John heeded my fears and turned south to avoid crossing the water but within a few feet we saw that the same condition was repeated at the next dip in the road.  Cars sat on either side of a deep puddle as one brave soul started across but their car was soon skidding sideways.  John made a quick U-turn and said he wasn’t going to get stuck on this road.  I wish that I had thought to take out my camera during all of this but I was too involved with the excitement of the moment and the outcome was too uncertain to think of recording the event for posterity or this log.

Calling out encouragement to our sleek Sebring steed, John propelled us through the fast moving muddy torrent, bouncing over branches and rocks that we couldn’t see or avoid, never letting up on the accelerator.  The puddle looked to be nearly a football field wide and felt endless.  But John and the Sebring brought us through to the other side unscathed.  The brakes were a little wet but they dried out quickly.  John was encouraged because we could still see traffic coming from the north while no one was coming up from the south.  When we got to 190, the clouds lightened and there was only intermittent drizzle on the drive back to Kailua.  I happily returned all of the face I had won on our first bet with interest.  We passed many highway crews going in  the opposite direction from where we had just come.

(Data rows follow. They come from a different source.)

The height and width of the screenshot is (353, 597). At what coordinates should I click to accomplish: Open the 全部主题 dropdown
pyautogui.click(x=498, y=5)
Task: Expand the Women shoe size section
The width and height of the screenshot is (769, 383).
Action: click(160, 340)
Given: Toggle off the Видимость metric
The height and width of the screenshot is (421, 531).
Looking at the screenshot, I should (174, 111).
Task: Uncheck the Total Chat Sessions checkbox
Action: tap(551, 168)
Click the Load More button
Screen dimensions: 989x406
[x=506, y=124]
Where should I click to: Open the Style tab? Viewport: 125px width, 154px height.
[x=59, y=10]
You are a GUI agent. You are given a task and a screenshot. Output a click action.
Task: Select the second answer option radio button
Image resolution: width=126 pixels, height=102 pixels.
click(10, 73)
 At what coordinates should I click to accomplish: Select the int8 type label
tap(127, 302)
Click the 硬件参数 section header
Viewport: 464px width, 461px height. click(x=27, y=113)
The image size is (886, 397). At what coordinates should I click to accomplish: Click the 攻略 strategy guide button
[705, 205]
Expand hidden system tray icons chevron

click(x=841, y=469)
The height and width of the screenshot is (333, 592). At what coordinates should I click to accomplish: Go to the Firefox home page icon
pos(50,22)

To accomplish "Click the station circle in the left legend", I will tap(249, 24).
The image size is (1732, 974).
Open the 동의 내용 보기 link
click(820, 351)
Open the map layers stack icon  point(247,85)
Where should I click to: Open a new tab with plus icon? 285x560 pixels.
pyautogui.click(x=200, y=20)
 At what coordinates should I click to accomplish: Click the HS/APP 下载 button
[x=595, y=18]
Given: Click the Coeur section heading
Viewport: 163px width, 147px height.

We got into Kailua just in time to see the sun set into the Pacific and yet another luau with some of the guests dressed in rain gear.  The room was oven hot so we both were right that the Royal Kona would not get the air conditioning fixed when they said they would.  John called down to the front desk to find out about it.  The girl said that it wouldn’t be fixed until Wednesday, which would be our last night.  The girl was very sympathetic and said that she would bring us a fan from home the next day.  With both doors open, the room seemed quite tolerable probably because we had been adjusting to the heat.  After resting a bit, we drove to Keauhou to have another superb dinner at the Royal Thai.  Since my return to the mainland, I have been experimenting with using some of the Thai and Hawaiian foods and cooking styles.  Vacations to new and different places inspire in many unexpected ways.

On the news that night, they mentioned that Rte. 19 was closed because of high flood waters and dangerous debris in the road.  John had been  right to get us off that road and to the higher ground of Waimea.  It had been an adventurous day and we settled down to a warm nights sleep, lulled by the ever-present surf.